Find the measure of the angle $A$.

using law of sin's sin A = ka, sin B= kb, sin C = kc

we get
b^2+c^2 - a^2 = bc

or a^2 = b^2 + c^2 + bc (1)

by law of cos

a^2 = b^2 + c^2 - 2bc cos A (2)

from (1) and (2)

2 cos A = - 1 or cos A = - 1/2 or A = 120 degrees
 
kaliprasad said:
using law of sin's sin A = ka, sin B= kb, sin C = kc

we get
b^2+c^2 - a^2 = bc

or a^2 = b^2 + c^2 + bc (1)

by law of cos

a^2 = b^2 + c^2 - 2bc cos A (2)

from (1) and (2)

2 cos A = - 1 or cos A = - 1/2 or A = 120 degrees

Your technique is nice and elegant, but you have made a simple sign error...:D
 
kaliprasad said:
using law of sin's sin A = ka, sin B= kb, sin C = kc

we get
b^2+c^2 - a^2 = bc

or a^2 = b^2 + c^2 + bc (1)

by law of cos

a^2 = b^2 + c^2 - 2bc cos A (2)

from (1) and (2)

2 cos A = - 1 or cos A = - 1/2 or A = 120 degrees

Well done, kaliprasad...though you have made a minor mistake because $\ang A = 60 ^{\circ}$...:p

Also, I think my silly method is not worth mentioning after reading to your method!:o
 
anemone said:
Well done, kaliprasad...though you have made a minor mistake because $\ang A = 60 ^{\circ}$...:p

Also, I think my silly method is not worth mentioning after reading to your method!:o

thanks markFL and anemone

it should be

a^2 = b^2 + c^2 - bc (1)

by law of cos

a^2 = b^2 + c^2 - 2bc cos A (2)

from (1) and (2)

2 cos A = 1 or cos A = 1/2 or A = 60 degrees
sorry for my mistake
 
My solution:

Since $$A=\pi-(B+C)$$ and $$\sin(\pi-\theta)=\sin(\theta)$$

The equation becomes:

$$\sin^2(B)+\sin^2(C)-\sin^2(B+C)=\sin(B)\sin(C)$$

Using the angle-sum identity for sine, we may write:

$$\sin^2(B)+\sin^2(C)-\sin^2(B)\cos^2(C)-2\sin(B)\sin(C)\cos(B)\cos(C)-\sin^2(C)\cos^2(B)=\sin(B)\sin(C)$$

$$\sin^2(B)\left(1-\cos^2(C) \right)+sin^2(C)\left(1-\cos^2(B) \right)=\sin(B)\sin(C)(1+2\cos(B)\cos(C))$$

Using Pythagorean identities, we have:

$$2\sin^2(B)\sin^2(C)=\sin(B)\sin(C)(1+2\cos(B)\cos(C))$$

Assuming the triangle is not degenerate, i.e., $$\sin(B)\sin(C)\ne0$$ we have:

$$2\sin(B)\sin(C)=1+2\cos(B)\cos(C)$$

$$-\frac{1}{2}=\cos(B)\cos(C)-\sin(B)\sin(C)=\cos(B+C)$$

$$B+C=120^{\circ}\implies A=60^{\circ}$$
 
kaliprasad said:
thanks markFL and anemone

it should be

a^2 = b^2 + c^2 - bc (1)

by law of cos

a^2 = b^2 + c^2 - 2bc cos A (2)

from (1) and (2)

2 cos A = 1 or cos A = 1/2 or A = 60 degrees
sorry for my mistake

Don't be sorry, kali!
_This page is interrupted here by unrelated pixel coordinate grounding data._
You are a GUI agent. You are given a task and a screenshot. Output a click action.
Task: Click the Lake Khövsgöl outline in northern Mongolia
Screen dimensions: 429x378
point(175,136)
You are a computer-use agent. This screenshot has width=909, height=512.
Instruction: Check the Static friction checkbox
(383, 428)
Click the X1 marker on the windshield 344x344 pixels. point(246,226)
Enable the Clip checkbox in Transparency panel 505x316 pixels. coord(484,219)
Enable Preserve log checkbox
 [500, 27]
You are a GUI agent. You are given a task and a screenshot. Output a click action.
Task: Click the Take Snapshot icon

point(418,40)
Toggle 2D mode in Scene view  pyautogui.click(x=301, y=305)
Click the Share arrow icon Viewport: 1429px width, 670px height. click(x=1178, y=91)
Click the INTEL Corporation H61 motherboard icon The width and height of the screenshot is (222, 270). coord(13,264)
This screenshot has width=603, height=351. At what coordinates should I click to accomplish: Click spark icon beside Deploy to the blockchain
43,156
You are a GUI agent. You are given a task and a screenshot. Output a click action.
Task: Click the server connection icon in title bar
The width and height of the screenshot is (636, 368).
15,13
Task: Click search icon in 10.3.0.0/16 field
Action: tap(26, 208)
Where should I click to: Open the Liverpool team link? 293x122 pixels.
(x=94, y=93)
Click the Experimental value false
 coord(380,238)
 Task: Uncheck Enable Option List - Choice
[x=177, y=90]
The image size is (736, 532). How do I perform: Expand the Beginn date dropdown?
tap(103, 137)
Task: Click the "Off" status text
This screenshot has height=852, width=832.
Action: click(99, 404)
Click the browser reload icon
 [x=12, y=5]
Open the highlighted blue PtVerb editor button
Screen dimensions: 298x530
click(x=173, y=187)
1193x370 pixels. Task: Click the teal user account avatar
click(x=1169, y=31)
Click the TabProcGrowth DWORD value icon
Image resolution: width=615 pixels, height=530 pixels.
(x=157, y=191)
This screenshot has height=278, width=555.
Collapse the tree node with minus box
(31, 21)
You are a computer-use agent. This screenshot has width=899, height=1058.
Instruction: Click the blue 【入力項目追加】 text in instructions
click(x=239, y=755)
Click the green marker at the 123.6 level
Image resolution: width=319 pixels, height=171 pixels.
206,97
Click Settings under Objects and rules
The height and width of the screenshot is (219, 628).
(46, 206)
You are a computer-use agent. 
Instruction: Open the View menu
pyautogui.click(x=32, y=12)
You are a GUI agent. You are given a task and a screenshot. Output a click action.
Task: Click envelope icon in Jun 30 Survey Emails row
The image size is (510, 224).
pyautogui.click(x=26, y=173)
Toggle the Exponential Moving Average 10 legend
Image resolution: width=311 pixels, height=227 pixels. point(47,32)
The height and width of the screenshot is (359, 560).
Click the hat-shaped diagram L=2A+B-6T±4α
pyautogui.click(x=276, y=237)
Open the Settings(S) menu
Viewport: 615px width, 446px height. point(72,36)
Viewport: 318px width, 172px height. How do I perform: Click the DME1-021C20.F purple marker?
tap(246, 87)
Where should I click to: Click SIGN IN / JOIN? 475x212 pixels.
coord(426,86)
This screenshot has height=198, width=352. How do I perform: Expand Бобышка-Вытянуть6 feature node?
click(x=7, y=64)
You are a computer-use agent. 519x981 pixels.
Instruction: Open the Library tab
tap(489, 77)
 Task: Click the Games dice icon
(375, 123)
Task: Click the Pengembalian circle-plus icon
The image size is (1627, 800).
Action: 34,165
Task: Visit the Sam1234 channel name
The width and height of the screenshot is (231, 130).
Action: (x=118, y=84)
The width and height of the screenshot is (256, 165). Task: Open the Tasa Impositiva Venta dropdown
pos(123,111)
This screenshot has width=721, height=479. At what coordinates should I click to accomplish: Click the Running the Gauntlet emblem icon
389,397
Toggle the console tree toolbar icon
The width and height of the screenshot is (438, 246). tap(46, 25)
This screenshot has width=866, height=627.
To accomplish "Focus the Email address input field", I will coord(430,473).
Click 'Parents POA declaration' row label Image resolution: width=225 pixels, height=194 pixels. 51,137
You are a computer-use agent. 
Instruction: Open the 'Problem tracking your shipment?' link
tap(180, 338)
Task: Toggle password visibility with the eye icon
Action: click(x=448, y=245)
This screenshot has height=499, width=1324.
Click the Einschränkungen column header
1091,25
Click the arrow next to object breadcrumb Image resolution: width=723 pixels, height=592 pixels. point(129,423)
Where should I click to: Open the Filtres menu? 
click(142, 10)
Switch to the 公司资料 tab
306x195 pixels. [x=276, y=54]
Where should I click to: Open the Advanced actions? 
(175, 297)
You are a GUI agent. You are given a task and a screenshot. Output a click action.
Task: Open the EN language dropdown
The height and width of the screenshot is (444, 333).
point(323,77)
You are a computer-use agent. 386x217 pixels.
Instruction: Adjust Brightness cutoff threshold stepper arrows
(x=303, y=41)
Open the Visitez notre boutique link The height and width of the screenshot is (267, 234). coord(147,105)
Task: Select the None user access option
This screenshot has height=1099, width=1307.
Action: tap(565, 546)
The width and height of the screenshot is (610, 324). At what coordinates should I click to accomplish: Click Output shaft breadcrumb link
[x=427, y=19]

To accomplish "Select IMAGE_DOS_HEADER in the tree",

And if you would like, you can make it up by joining me to post many interesting and challenging problems for the folks here...hehehe...(Emo)

MarkFL said:
My solution:

Since $$A=\pi-(B+C)$$ and $$\sin(\pi-\theta)=\sin(\theta)$$

The equation becomes:

$$\sin^2(B)+\sin^2(C)-\sin^2(B+C)=\sin(B)\sin(C)$$

Using the angle-sum identity for sine, we may write:

$$\sin^2(B)+\sin^2(C)-\sin^2(B)\cos^2(C)-2\sin(B)\sin(C)\cos(B)\cos(C)-\sin^2(C)\cos^2(B)=\sin(B)\sin(C)$$

$$\sin^2(B)\left(1-\cos^2(C) \right)+sin^2(C)\left(1-\cos^2(B) \right)=\sin(B)\sin(C)(1+2\cos(B)\cos(C))$$

Using Pythagorean identities, we have:

$$2\sin^2(B)\sin^2(C)=\sin(B)\sin(C)(1+2\cos(B)\cos(C))$$

Assuming the triangle is not degenerate, i.e., $$\sin(B)\sin(C)\ne0$$ we have:

$$2\sin(B)\sin(C)=1+2\cos(B)\cos(C)$$

$$-\frac{1}{2}=\cos(B)\cos(C)-\sin(B)\sin(C)=\cos(B+C)$$

$$B+C=120^{\circ}\implies A=60^{\circ}$$

Bravo, MarkFL! And I like your method as well! Just so you know, my method is so much longer and more tedious than yours! (Angry)
 
anemone said:
...And if you would like, you can make it up by joining me to post many interesting and challenging problems for the folks here...hehehe...(Emo)...

(Rofl) Now there's the ultimate challenge! (Wave) (Nerd)
 
MarkFL said:
(Rofl) Now there's the ultimate challenge! (Wave) (Nerd)

Very funny, MarkFL!(Rofl)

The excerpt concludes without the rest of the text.